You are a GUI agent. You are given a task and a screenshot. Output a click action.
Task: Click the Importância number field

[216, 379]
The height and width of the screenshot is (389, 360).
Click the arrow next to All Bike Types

---

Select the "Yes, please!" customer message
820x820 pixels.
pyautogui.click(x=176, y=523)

> **Exercise brief**
Copy out only the lines above from the one with "You are a GUI" to the one with "Click the arrow next to All Bike Types", inclusive, exactly as they stand.

> **Result for this exercise**
You are a GUI agent. You are given a task and a screenshot. Output a click action.
Task: Click the Importância number field

[216, 379]
The height and width of the screenshot is (389, 360).
Click the arrow next to All Bike Types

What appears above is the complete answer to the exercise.